**What you will do:** Within the data that follows, set down exactly the lines from the one containing "Click the user stefan.nikolic2" through the one containing "is (532, 1440).", both ends included.

[Data extracted from a collection]
- Opening Delimiter -
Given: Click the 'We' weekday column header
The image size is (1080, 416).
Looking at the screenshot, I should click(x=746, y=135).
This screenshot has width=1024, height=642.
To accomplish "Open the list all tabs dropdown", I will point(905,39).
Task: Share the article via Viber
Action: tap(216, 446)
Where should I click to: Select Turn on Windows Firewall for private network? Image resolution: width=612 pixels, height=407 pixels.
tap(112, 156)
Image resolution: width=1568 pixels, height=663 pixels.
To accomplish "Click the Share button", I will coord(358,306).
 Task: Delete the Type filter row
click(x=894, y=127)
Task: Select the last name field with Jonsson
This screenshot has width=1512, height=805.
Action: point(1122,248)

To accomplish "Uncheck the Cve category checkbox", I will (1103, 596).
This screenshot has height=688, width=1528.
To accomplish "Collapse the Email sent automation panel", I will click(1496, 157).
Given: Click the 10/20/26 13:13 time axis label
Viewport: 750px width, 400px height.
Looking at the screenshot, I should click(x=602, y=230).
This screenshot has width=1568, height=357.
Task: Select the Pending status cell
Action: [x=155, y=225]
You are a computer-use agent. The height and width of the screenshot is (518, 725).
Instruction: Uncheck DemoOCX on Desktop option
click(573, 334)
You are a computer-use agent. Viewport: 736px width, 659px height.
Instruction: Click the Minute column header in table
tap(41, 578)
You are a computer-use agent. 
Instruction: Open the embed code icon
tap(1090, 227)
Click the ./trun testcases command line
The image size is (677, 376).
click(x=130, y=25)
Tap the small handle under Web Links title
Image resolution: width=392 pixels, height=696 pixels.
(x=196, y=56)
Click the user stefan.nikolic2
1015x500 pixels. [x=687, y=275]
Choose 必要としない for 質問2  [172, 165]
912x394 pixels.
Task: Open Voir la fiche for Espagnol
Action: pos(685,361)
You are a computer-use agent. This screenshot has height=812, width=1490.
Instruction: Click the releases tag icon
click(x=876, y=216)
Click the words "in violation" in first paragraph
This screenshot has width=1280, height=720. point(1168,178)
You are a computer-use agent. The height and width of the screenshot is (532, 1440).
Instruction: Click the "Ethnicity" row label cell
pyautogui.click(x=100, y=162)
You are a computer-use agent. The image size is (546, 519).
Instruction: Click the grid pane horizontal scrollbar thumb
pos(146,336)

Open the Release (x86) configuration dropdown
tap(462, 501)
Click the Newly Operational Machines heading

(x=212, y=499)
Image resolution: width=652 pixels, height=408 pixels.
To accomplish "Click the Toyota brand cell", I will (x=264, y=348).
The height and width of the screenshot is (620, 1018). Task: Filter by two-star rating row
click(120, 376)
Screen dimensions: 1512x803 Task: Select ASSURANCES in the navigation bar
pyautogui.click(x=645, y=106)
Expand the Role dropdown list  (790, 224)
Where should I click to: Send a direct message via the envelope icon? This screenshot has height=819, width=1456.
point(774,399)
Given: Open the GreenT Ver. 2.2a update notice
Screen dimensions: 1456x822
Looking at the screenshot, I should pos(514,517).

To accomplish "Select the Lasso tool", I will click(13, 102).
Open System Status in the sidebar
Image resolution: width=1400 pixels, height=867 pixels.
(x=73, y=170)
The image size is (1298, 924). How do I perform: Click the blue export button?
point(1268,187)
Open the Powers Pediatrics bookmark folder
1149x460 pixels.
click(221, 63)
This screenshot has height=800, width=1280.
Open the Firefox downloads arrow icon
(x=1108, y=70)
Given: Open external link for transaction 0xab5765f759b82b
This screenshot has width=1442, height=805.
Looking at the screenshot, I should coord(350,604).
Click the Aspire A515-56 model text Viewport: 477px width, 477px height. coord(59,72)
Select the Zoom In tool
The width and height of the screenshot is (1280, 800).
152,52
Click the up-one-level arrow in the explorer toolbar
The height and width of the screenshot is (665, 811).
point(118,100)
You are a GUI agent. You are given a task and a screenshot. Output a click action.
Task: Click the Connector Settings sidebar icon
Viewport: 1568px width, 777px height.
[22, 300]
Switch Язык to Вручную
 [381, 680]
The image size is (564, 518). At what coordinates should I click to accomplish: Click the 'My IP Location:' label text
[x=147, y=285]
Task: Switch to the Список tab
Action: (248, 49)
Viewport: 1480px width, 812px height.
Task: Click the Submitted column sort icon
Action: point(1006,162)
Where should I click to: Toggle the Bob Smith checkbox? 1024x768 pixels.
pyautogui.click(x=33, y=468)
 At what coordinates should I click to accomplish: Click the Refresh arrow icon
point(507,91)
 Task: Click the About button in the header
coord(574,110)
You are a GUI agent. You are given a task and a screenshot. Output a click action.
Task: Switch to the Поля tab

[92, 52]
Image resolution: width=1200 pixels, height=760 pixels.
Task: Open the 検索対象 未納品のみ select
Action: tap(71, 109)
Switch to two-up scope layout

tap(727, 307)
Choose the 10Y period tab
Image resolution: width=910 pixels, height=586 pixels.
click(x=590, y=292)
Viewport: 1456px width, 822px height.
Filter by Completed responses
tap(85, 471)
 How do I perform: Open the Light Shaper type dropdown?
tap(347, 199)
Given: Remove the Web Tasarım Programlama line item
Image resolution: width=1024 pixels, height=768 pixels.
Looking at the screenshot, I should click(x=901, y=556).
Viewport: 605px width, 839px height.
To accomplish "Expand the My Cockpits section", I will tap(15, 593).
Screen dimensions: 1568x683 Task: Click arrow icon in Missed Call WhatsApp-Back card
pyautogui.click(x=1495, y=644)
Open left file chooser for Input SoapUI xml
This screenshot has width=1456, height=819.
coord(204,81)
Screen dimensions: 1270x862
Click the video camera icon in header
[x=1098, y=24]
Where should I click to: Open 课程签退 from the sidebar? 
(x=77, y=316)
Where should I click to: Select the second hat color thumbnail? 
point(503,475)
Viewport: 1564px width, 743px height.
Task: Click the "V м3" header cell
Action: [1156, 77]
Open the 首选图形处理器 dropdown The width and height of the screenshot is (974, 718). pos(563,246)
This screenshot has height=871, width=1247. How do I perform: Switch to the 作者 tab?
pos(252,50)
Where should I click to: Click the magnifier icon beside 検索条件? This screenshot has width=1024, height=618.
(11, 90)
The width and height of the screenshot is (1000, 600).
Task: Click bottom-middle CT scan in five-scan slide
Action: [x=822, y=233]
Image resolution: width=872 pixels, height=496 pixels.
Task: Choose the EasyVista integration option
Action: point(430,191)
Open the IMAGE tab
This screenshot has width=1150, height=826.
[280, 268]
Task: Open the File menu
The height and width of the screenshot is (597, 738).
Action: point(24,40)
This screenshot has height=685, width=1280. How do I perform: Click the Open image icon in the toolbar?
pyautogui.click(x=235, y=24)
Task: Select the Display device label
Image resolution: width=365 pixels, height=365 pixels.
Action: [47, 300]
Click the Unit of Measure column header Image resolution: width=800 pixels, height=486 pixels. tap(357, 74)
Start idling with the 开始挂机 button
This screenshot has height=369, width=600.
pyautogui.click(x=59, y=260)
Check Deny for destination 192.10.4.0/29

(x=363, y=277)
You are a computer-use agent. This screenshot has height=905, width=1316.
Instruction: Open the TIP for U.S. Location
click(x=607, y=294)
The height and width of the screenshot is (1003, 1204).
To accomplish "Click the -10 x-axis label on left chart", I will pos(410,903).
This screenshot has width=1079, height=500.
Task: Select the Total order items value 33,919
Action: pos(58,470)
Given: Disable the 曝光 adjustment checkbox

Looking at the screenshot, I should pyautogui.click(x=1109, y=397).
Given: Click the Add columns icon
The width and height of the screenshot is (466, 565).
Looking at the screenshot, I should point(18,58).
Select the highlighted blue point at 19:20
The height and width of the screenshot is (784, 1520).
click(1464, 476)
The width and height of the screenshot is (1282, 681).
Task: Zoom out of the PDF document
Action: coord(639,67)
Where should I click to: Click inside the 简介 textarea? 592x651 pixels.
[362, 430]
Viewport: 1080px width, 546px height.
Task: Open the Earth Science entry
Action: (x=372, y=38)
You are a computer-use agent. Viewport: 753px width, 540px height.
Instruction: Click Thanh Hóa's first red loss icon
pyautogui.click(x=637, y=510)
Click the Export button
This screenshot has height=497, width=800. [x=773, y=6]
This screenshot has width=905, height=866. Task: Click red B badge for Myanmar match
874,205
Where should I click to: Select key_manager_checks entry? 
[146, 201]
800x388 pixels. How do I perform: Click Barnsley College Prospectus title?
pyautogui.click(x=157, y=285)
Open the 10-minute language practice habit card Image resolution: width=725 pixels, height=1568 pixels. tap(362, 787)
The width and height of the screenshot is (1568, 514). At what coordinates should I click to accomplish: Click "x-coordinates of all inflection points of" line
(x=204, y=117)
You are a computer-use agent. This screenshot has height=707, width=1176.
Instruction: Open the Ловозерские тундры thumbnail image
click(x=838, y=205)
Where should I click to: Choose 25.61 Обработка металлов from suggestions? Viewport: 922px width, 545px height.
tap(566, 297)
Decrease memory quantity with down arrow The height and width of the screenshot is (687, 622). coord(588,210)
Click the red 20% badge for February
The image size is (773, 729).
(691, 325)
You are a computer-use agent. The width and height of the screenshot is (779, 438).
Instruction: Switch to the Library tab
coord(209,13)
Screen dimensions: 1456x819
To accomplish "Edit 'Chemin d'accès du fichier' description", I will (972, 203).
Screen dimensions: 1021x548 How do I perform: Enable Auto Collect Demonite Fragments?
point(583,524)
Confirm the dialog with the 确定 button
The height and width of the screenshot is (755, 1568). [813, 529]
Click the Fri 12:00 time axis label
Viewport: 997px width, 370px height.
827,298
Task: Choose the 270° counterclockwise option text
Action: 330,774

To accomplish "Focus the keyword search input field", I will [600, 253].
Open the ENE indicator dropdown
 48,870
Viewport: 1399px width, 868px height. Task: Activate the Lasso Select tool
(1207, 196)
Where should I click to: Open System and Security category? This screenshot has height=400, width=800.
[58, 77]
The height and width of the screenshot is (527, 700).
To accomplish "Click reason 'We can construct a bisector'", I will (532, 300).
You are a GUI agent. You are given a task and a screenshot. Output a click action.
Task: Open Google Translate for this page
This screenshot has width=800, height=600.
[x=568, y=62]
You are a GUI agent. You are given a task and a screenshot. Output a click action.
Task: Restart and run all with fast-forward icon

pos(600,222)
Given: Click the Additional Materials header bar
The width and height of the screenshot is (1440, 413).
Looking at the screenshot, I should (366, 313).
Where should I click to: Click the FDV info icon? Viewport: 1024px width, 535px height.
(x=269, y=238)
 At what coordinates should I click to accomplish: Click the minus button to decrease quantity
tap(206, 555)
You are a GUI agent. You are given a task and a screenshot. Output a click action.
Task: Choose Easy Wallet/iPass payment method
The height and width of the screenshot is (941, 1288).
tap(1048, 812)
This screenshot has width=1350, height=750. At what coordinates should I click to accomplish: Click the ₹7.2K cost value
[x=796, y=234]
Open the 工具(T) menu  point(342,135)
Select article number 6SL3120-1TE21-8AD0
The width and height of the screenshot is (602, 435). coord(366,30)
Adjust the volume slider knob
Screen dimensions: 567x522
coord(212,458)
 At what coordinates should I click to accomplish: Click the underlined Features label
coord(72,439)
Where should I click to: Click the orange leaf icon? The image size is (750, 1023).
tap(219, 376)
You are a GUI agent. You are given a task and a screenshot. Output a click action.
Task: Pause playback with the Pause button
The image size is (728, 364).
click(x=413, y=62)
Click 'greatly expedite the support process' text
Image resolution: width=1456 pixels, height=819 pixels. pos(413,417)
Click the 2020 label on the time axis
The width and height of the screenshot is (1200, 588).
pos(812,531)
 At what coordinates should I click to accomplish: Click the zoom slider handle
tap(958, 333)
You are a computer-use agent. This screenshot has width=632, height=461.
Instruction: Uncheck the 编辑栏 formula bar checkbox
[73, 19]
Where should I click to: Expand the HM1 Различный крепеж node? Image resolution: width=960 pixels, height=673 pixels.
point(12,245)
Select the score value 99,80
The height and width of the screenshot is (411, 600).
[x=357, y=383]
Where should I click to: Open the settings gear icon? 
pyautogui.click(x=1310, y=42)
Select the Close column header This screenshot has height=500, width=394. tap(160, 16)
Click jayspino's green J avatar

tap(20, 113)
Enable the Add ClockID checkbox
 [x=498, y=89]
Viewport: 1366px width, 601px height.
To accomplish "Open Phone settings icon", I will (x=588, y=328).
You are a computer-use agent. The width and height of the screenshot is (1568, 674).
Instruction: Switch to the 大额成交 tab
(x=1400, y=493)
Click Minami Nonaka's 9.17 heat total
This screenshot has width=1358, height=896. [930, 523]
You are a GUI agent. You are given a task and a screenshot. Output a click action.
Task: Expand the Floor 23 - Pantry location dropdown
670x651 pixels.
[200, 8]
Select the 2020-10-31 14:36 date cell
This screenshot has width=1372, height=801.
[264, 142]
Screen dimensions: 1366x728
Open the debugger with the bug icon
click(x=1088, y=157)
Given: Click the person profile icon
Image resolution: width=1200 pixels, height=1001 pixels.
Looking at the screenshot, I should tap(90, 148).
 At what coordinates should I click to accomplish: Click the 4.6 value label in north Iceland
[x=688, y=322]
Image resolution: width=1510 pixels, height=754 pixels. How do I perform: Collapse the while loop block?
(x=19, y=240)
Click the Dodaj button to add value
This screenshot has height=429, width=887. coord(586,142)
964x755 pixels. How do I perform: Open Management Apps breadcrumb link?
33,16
- Closing Delimiter -
**Task result:**
Click the user stefan.nikolic2
1015x500 pixels. [x=687, y=275]
Choose 必要としない for 質問2  [172, 165]
912x394 pixels.
Task: Open Voir la fiche for Espagnol
Action: pos(685,361)
You are a computer-use agent. This screenshot has height=812, width=1490.
Instruction: Click the releases tag icon
click(x=876, y=216)
Click the words "in violation" in first paragraph
This screenshot has width=1280, height=720. point(1168,178)
You are a computer-use agent. The height and width of the screenshot is (532, 1440).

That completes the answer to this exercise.